In January, Kensley started chemotherapy. After several months of treatment, the tumor decreased in size, but not as much as her doctors had expected. “Unfortunately, she didn't have as great of a tumor response to the chemotherapy as we were hoping for,” Dr. Hont said. Her doctors decided that the best course of action would be surgery. Kensley underwent a total abdominal hysterectomy, which involved removing the tumor along with her uterus. After the procedure, Kensley started radiation therapy while still going through chemotherapy.

Through it all, Kensley’s multidisciplinary team of specialists, including oncologists, radiation oncologists, radiologists and general surgeons have collaborated to provide her with the best possible treatment and care. Her care team continues to meet periodically to discuss her case. In addition, Kensley received support and had access to physical therapists, social workers and art therapists. Because of the collaborative nature between the different care teams at the hospital, it has been easy for Kensley to make appointments with the physicians she needs to see, whether they are surgeons, gynecologists or radiation oncologists. “Her team is amazing and she is treated as a star,” Nkenge said. “Children’s National Hospital has been a breath of fresh air.”

Kensley, her two mothers and her older brother, DJ, live in Maryland, which is a bit far from Children’s National in D.C. The hospital’s social work team has worked closely with the family to provide them with the travel resources they need.

‘Always a Trooper’

Kensley looking happy

Kensley recently had a second surgery to remove a new abdominal mass, as well as the upper portion of her vagina.

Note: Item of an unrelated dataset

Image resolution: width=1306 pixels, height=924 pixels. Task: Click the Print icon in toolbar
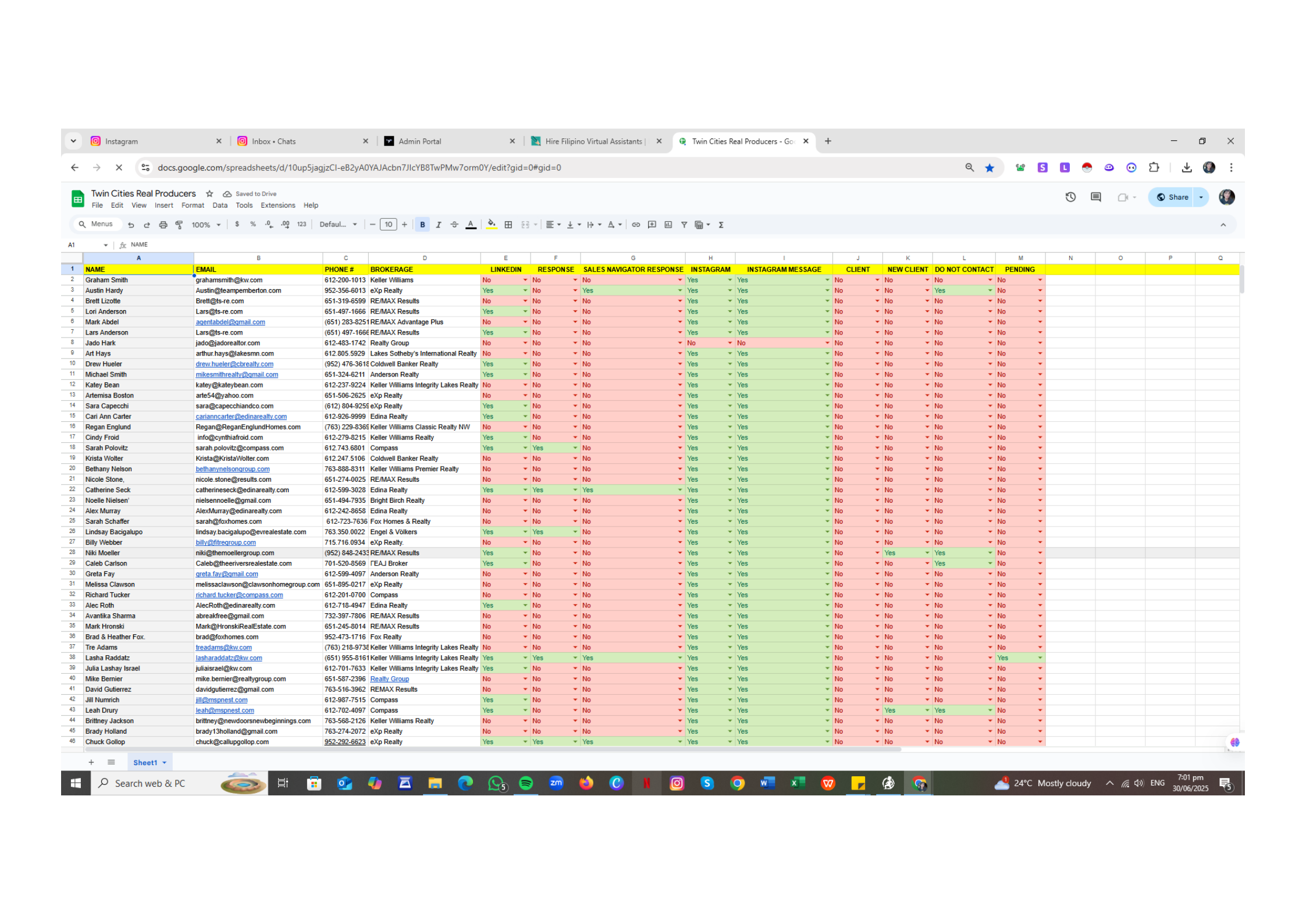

She will undergo more radiation and chemotherapy in the coming weeks.

“She's always been a trooper through this whole thing,” Dr. Hont said. Thankfully her disease remains localized and according to the hospital’s genetics team, there have been no genetic findings that would put her at higher risk of relapse or other cancers, she added.

The past year has been difficult for Kensley’s family. “It’s a long journey…we feel that Children’s National has made it as smooth as it could be,” Nkenge said.

Kensley continues her brave battle against cancer. “She’s doing amazing, she’s a strong little girl. She has not shown fear,” Nkenge said of her daughter. Even the treatments haven’t slowed their daughter down. “She’s a fighter,” she said.